Beyond  /  Book Review

The Reckless Creation of Whiteness

How an erroneous 18th-century story about the “Caucasian race” led to a centuries of prejudice and misapprehension.

Americans have long been invested in an imaginary story: that whiteness stems from the mountainous region between Eastern Europe and Western Asia known as the Caucasus. In The Unseen Truth: When Race Changed Sight in America, Sarah Lewis tells the story of the origins of the “Caucasian race” and the concealment of its discrediting in the early 20th century. Lewis has written a bold intellectual history, drawing from school atlases and encyclopedias, circus sideshows, yellow journalism, and presidential files to reveal the false foundations of ideas of race that continue to shape the United States.

The Caucasus was identified as the homeland of the white race by the German naturalist Johann Friedrich Blumenbach in his 1795 treatise On the Natural Varieties of Mankind, which was written to provide a more scientific footing for the notion of polygenesis: the theory that God created separate human races for different parts of the earth. Blumenbach believed that all living humans were descended from the family of Noah after they came stumbling out of the ark when it landed on Mount Ararat in the southern Caucasus. In his telling, God sent Noah’s darker-skinned sons off to other lands to begin the African and Asian races, while his lightest-skinned son simply remained in place. Blumenbach further pinpointed one local group, the Circassians, as the “purest” examples of the white race, on the basis of nothing more than travelers’ tales about the exemplary beauty of Circassian women.

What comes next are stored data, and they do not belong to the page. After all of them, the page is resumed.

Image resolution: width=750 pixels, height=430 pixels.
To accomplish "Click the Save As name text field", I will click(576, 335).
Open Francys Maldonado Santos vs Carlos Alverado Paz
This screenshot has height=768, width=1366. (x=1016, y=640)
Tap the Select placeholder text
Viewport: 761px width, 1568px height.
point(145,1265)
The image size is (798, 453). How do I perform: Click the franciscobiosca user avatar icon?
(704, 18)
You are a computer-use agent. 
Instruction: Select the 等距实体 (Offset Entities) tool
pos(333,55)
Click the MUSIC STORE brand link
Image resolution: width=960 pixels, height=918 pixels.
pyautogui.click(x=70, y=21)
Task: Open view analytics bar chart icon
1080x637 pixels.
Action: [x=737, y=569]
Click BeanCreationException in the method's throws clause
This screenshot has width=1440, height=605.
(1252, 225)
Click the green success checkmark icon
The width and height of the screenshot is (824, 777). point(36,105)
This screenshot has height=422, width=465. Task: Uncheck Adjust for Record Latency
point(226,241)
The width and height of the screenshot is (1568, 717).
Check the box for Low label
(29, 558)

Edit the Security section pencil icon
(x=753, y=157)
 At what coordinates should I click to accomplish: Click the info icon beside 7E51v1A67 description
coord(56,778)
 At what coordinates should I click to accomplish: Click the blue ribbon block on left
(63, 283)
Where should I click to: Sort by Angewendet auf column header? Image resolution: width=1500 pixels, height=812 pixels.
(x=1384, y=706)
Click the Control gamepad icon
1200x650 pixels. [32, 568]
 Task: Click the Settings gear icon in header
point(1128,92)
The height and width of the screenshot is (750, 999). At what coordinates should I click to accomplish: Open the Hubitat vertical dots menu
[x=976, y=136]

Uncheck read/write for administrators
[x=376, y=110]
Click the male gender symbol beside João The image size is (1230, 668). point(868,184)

Such ideas were eagerly adopted by American slaveholders, who wanted to think that the enslaved were a different, inferior type of human. But Blumenbach’s crackpot history moved from race-science arcana to headline news in the 1850s, when Americans became fascinated with the Caucasian resistance to Russia’s attempts to extend its territory southward. By the 1860s, Southern journalists frequently drew a parallel between America’s own War of Northern Aggression and the Caucasian resistance. In 1864, the Russians expelled hundreds of thousands of Circassians from their homeland. Many died before reaching a new, uneasy home in Turkey. The Caucasian War was a dark mirror, then, for those who defended the South in the Civil War: It revealed a possible dreadful future for the Confederates, who considered themselves defenders of the white race.